Robert Wuthnow’s book, The Restructuring of American Religion: Society and Faith Since World War II, was published in 1985 and studied what he perceived to be a significant restructuring of the church that began to develop after World War II. The restructuring is in the civil religion that functions as the moral and spiritual backbone of the country and significantly influences society. Wuthnow observed that in the United States, up until World War II, there was a single civil religion that all Americans adhered to and thought of as Christian in nature. After WWII, there developed two distinct civil religions, one favored by religious liberals and one favored by religious conservatives.[1] They had a set of core understandings in common. First, they believed that religious values were the key to morality and a healthy society, both privately and publicly. Second, they believed in the importance of transcendent values in relation to which the nation would be judged. Third, they believed in the relevance of certain biblical principles such as compassion, equity, and liberty. Finally, they believed in and drew upon a common heritage of Judeo-Christian symbols and stories.[2]

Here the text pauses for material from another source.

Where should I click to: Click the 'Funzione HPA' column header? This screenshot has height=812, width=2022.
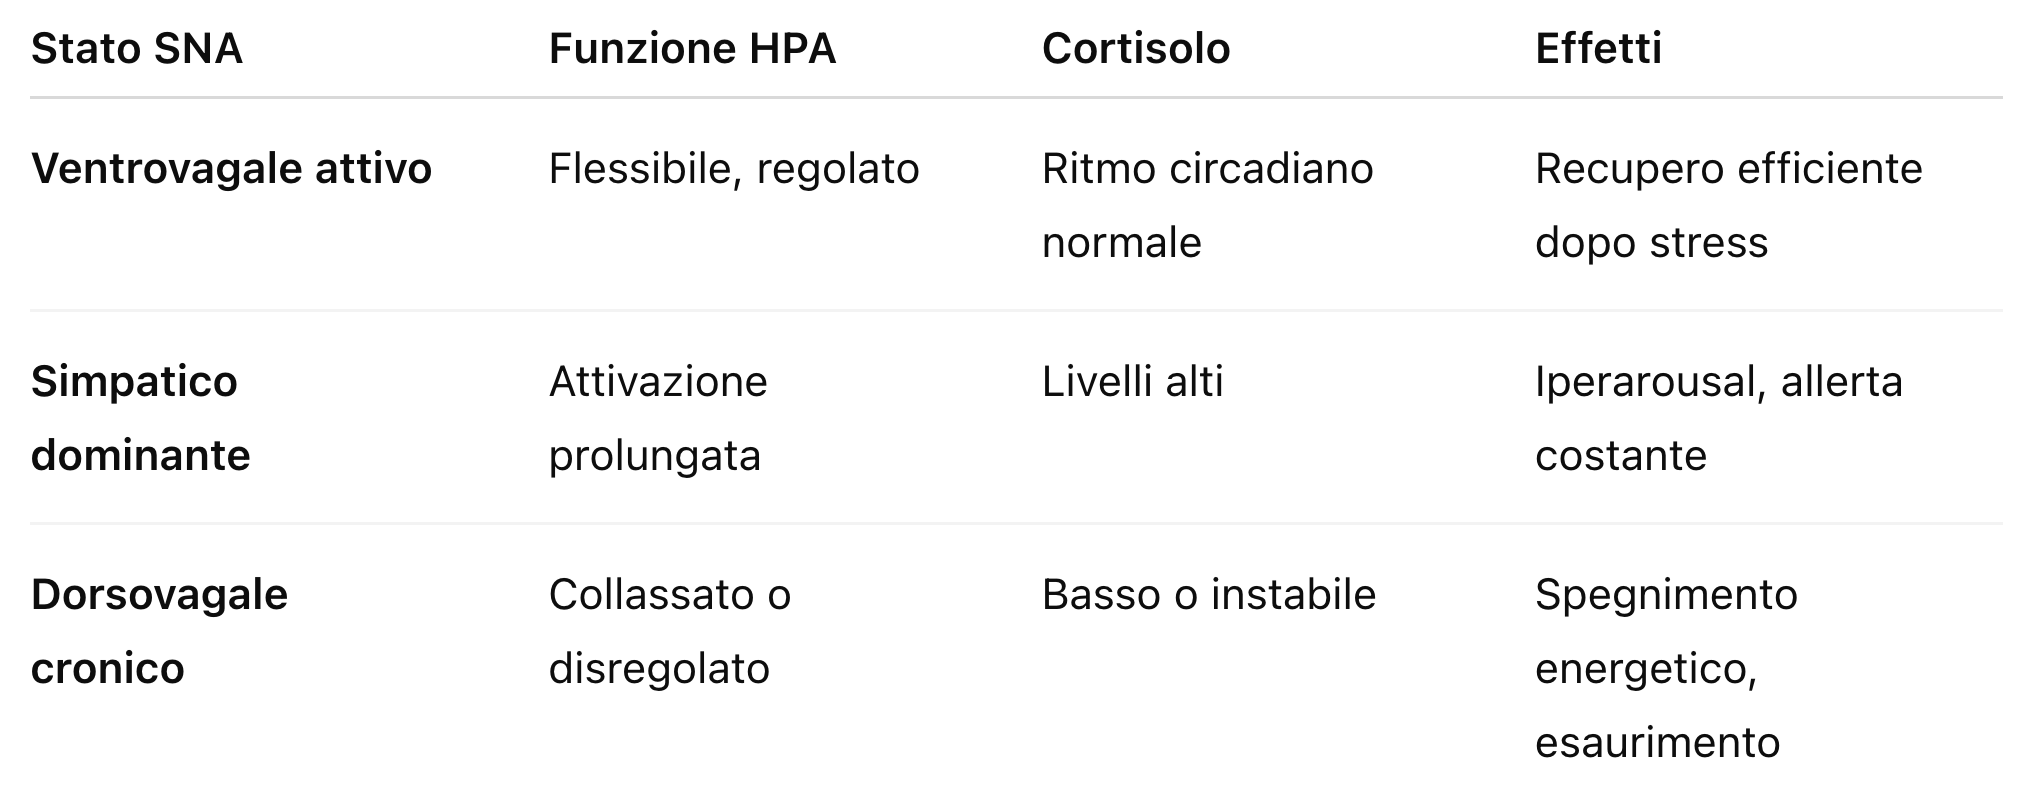tap(692, 49)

Where the liberal civil religion differed from the conservative civil religion was in a far more universal and not concrete understanding of what is a church. The focus of the adherents shifted to the actions of good people to roll back bad social conditions. The adherents usually became involved with protest activities, antinuclear coalitions, holistic health groups, positive thinking seminars, and therapy groups. They developed the belief that change is brought about through quick direct action that affects the structures and rules of society, which in turn will change the hearts of the people. They began to believe that Christians needed to meet the needs of the people first in order for them to be able to hear the good news. They understood that morality was socially derived but framed in the private realm for individuals. Their focus became people across the U.S. believing that they have a global role to play because of the country’s resources and that it is a God-given mandate to build the global community over any specific nation.[3]

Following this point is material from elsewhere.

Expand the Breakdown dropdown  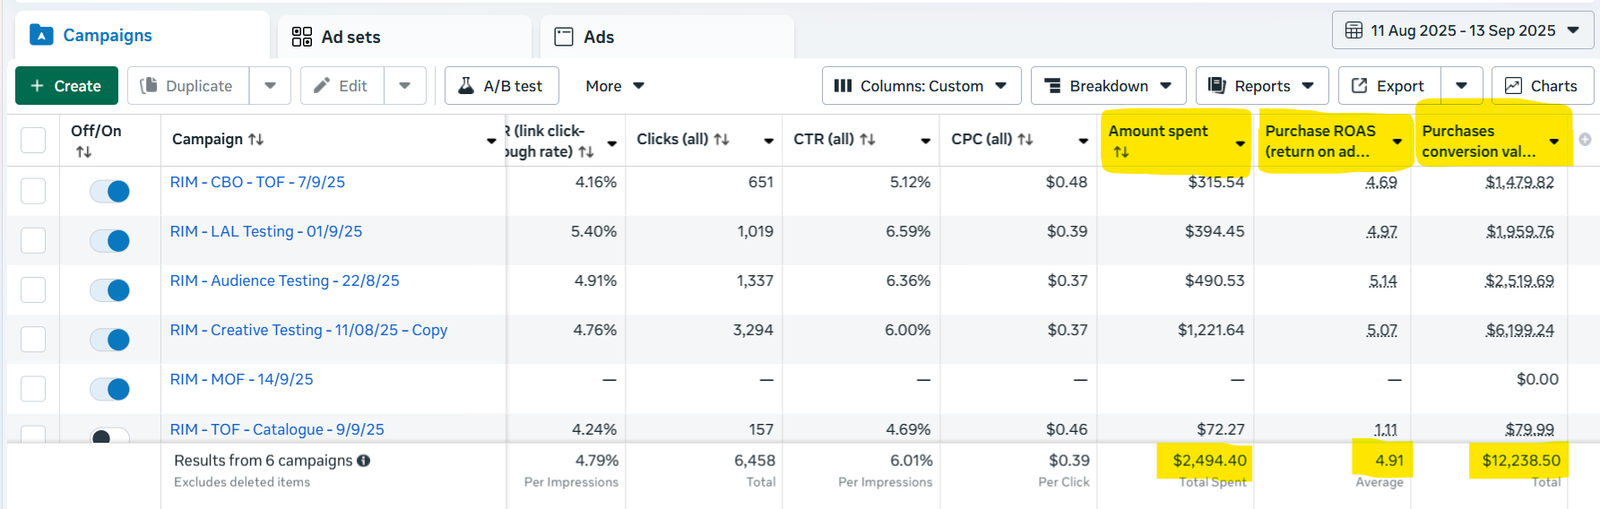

The conservative civil religion adherents developed a very different set of core understandings. They emphasized a belief that the kingdom of God and the second coming of Jesus needed to be understood literally. They believed that the spiritual world is separate from the concrete world. The adherents usually became involved with healing ministries, prison ministries, bible study groups, charismatic groups, and groups concerned about world hunger. They believed that change is brought about through slow deliberate action geared at changing the hearts of the people so that they themselves begin to change the structures and rules. They believed that people needed to hear the good news and save their souls because we may not be able to meet their immediate needs in time. They framed morality in a public context; morality was God given and absolute. Finally, they believed that the U.S. has a special place in the divine order of the universe.[4]
Wuthnow argues that two key things happened as a result of the development of two civic religions. First, how we worship and our role in worship changed. The corporate body became subtly transposed into a service agency for the fulfillment of its individual members. The church shifted its language from corporate language to personal language putting the emphasis on the individual over the group. How to empower the individual to be morally committed was more the issue than how to construct moral community itself. Fellowship was seen mainly as a byproduct of individual devotion, and its role was mainly derived from individual needs to ensure the individuals’ freedoms and imbue them with inner conviction.[5]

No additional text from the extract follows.